Why Common Law Rights Are Not Enough
Black Tower’s case illustrates the critical limitation of unregistered common law trademark rights. Common law trademark rights arise through use in commerce, not registration, and they provide genuine legal protection. However, common law rights have a significant limitation: they extend only to the geographic area where the mark has actually been used and achieved recognition. A publisher selling books under the ibooks name primarily in certain regions cannot claim nationwide common law rights—only rights in the specific territories where the mark has been continuously used and consumers have come to associate the mark with that publisher.
Federal registration, by contrast, provides constructive nationwide notice and creates a presumption of nationwide priority as of the filing date. Even if another party was using the same or similar mark in some parts of the country before the registration issued, the registrant’s rights are presumed nationwide—except in areas where the prior user can prove actual use before the registrant’s filing date.
The Summary Judgment Decision
The court granted summary judgment for Apple on two grounds. First, Black Tower did not present sufficient evidence that Apple’s use of “iBooks” would be likely to confuse consumers about the source or affiliation of the products. The court considered the standard multi-factor likelihood of confusion analysis, including the distinctiveness of the respective marks, the proximity of the goods (book publishing versus a digital reading application), the sophistication of consumers, and the evidence (or lack thereof) of actual confusion in the marketplace.

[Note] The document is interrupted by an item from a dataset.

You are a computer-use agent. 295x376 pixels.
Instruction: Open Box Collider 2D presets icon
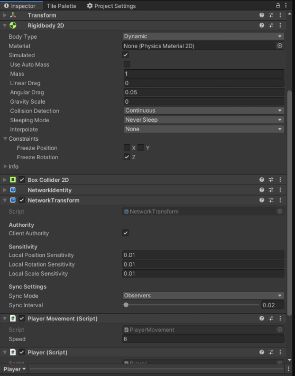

Second, Apple’s registered trademark carried legal weight that Black Tower’s unregistered common law rights could not easily overcome. Without registration, Black Tower lacked the presumptions of validity and nationwide priority that attach to a registered mark. Black Tower’s unregistered rights, whatever their scope, did not give it the legal footing to challenge Apple’s registered iBooks mark on a nationwide basis.
Lessons for Brand Owners
Register Early
The most important lesson from the iBooks case is to register your trademark as early as possible. Black Tower’s failure to register its ibooks mark despite over a decade of use left the company vulnerable to precisely the scenario that occurred: a well-funded competitor launching a product under a substantially similar name and obtaining federal registration before Black Tower acted. Federal registration is not expensive, and the rights it creates are far more powerful than unregistered common law rights.
Document Your Use
If you are operating with an unregistered mark and believe you have prior use rights in specific geographic areas, document that use meticulously: sales records, advertising materials, invoices, and customer correspondence from the earliest possible dates. This documentation supports a common law priority claim and creates the evidentiary record needed to establish prior use in specific territories.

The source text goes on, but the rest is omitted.